When one of the boarders gets married, girl detective Maisie Hitchins is disappointed that her grandmother found a boring-looking man to replace the lady. Fred Grange claims to work as a clerk for a biscuit company, but he’s out and about on the London streets at odd hours, and Maisie soon discovers a list of stolen paintings hidden in his room. Maisie is determined to unmask him as a thief, but the truth is far more complicated—and dangerous. Before long, Maisie and her dog are led into a web of mystery lurking in the London Underground. Can Maisie solve the mystery before the thief strikes again?

Maisie is curious, daring, and has big dreams of being a detective. She uses her powers of observation to solve the mystery. During Maisie’s investigation, she finds many clues and the end of the story explains what Maisie learned from the clues. The plot is easy to understand and the conclusion doesn’t leave any loose threads or end in a cliffhanger. Some readers may need help understanding some of the vocabulary since Maisie and the other characters use old-fashioned vocabulary such as tuppence, wittering, deportment, and hobnobbing.

For the most part, Maisie wants to do what is right. However, she does sneak out of the house and isn’t always truthful. When Gran thinks Maisie is going across the street to see her friend, Maisie really goes to investigate the theft. Maisie justifies the lie because “detectives must bend the truth sometimes.” Another aspect that may upset parents is that the police officers are portrayed as incompetent. For example, Maisie easily finds clues that the police officer missed, and a boarder says police are “a useless lot.” Even though the police officer plays an important role in saving Maisie from the thief, he was incapable of solving the mystery.

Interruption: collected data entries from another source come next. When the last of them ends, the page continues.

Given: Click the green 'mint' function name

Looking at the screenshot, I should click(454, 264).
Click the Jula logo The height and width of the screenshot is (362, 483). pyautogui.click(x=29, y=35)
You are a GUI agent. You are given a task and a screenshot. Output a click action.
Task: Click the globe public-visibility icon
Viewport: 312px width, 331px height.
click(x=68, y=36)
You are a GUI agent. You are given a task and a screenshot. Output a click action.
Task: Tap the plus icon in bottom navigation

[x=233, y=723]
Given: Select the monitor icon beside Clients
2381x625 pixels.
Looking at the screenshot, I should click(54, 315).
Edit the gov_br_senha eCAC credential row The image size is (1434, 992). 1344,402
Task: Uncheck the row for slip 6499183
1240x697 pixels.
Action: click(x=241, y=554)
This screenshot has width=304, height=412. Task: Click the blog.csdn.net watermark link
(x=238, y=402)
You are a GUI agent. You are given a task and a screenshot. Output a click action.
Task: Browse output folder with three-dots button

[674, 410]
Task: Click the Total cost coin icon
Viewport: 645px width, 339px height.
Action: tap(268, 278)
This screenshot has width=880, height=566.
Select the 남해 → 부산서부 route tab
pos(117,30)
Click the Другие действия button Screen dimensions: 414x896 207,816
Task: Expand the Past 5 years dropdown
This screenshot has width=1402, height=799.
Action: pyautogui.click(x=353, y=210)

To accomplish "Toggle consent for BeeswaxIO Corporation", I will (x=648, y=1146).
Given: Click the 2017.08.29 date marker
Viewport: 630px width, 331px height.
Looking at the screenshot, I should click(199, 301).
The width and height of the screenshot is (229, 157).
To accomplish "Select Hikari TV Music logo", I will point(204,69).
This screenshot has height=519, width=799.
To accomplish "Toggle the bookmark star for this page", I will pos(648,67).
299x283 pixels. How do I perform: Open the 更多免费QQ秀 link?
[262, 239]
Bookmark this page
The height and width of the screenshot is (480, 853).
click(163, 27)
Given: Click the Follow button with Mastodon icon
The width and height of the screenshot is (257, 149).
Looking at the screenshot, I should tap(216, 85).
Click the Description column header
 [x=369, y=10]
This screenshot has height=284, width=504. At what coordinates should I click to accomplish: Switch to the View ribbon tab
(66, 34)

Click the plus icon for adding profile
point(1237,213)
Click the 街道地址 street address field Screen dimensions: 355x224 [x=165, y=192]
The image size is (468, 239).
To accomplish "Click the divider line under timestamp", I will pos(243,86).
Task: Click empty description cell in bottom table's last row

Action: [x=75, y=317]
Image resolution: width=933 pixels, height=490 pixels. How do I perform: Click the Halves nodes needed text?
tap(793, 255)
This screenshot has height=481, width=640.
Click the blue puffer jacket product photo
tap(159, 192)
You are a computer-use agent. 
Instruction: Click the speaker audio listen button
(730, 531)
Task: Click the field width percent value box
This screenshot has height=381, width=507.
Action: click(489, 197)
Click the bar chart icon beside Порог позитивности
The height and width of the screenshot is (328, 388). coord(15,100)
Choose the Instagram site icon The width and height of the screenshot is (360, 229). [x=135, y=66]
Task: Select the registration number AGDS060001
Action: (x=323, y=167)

The Case of the Secret Tunnel focuses on Maisie’s investigation which leads her on an interesting adventure. Black and white pictures that focus on the characters’ actions appear every two to four pages. The boarders and Maisie’s dog only make a slight appearance and their presence is missed. However, the story is fast-paced and will appeal to young mystery lovers. While the vocabulary may be difficult for some readers, the short chapters and non-scary plot make The Case of the Secret Tunnel a good bedtime story. Readers looking for a good mystery with another curious and brave girl as the main characters should read Kitty and the Moonlight Rescue by Paula Harrison.

Sexual Content

  • Alice thinks her father, who is a widower, is smitten with her governess.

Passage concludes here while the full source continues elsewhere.